Testo di Michele Govoni

Per quanto complesso, l’elemento materico sembra voler tornare costantemente, nell’ambito della pittura contemporanea. Probabilmente, ma è impressione personale, per la precisa volontà di una sorta di empirismo cui la vita quotidiana ci invoglia. Ancor più probabilmente, per l’aspetto fortemente tattile che il materico, per sua stessa natura, porta con sé rendendo, di conseguenza, l’opera più presente, meno “simulazione” e più “incombenza”.

Sarvese sembra affrontare il lento e faticoso cammino che ogni artista intraprende all’interno dell’universo delle proprie intenzioni e tensioni, attraverso due metodologie solo apparentemente contrapposte che hanno come comune denominatore: il peso.
Nel pondus attraverso il quale l’artista pone il germe della sua creazione, sta l’elemento fondante che viene dapprima addizionato al supporto, e che quindi si pone come aggiunta di peso. Ecco quindi crearsi stratificazioni di materia cromatica, nervature solide che nel loro evolvere magmatico divengono esse stesse generative creatrici di spazi pieni e vuoti, in un trasparire di substrati che suonano come paradossale assonanza di presenze e assenze di peso pur nella potente presenza della materia.

Consegne:
**a.** Modifica il passo del testo su Sarvese che va da "Nel pondus attraverso" fino a "presenza della materia." compreso, mettendo "venature" al posto di "nervature".
**b.** Secondo il testo su Sarvese, qual è il comune denominatore delle due metodologie seguite dall'artista?
**c.** Prosegui il testo critico sulla pittura di Sarvese a partire dal punto in cui si interrompe.
Le voci non hanno alcun rapporto con il testo su Sarvese.

Materiale estratto:
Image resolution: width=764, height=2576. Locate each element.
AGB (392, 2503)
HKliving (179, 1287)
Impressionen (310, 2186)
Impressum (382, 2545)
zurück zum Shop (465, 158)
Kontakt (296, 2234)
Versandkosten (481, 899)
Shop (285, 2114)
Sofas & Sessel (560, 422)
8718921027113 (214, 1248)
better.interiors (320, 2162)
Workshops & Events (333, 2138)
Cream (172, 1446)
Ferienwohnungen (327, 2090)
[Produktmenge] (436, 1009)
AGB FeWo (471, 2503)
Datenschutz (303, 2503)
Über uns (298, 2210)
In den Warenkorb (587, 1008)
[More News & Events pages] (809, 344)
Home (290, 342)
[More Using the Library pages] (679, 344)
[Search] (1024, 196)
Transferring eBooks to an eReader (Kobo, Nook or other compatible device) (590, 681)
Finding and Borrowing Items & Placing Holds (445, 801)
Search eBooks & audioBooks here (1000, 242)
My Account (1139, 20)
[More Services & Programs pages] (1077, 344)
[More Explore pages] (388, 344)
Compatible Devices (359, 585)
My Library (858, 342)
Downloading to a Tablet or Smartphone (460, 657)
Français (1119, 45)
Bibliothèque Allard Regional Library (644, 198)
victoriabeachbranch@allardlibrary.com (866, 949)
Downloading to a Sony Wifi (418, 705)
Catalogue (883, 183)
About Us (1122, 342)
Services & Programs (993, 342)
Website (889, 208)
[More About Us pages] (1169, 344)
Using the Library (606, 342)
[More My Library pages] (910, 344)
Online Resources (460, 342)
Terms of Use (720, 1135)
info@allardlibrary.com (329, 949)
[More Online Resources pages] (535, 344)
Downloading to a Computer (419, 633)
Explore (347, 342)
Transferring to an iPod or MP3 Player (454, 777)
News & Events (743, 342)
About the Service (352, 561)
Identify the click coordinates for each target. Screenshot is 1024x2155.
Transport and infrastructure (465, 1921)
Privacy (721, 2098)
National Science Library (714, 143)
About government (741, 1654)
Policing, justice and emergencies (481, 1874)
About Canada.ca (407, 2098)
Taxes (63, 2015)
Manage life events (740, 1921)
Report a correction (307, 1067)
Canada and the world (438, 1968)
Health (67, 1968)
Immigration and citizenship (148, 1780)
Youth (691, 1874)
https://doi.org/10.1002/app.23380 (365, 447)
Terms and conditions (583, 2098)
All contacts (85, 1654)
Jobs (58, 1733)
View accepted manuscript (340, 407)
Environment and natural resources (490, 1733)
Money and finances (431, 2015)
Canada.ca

Soluzioni:
**a.**
Nel pondus attraverso il quale l’artista pone il germe della sua creazione, sta l’elemento fondante che viene dapprima addizionato al supporto, e che quindi si pone come aggiunta di peso. Ecco quindi crearsi stratificazioni di materia cromatica, venature solide che nel loro evolvere magmatico divengono esse stesse generative creatrici di spazi pieni e vuoti, in un trasparire di substrati che suonano come paradossale assonanza di presenze e assenze di peso pur nella potente presenza della materia.

**b.** Il peso.

**c.**
Proprio quest’assenza di peso sembra trovare spazio nelle più recenti opere, in cui Sarvese non abbandona il modus operandi efficace delle prime opere, a favore di un’evoluzione che si apparenta allo scavo di archeologie della psiche e dello stato d’animo.

Non è facile accostarsi alla materia trattandola senza cadere nel déjà-vu. Sarvese la affronta con grande forza ed efficacia e offrendo nelle sue opere il superamento di un’altra grande e non insolita difficoltà: il perfetto connubio di tecnica e sentimento che ogni opera d’arte dovrebbe presentare.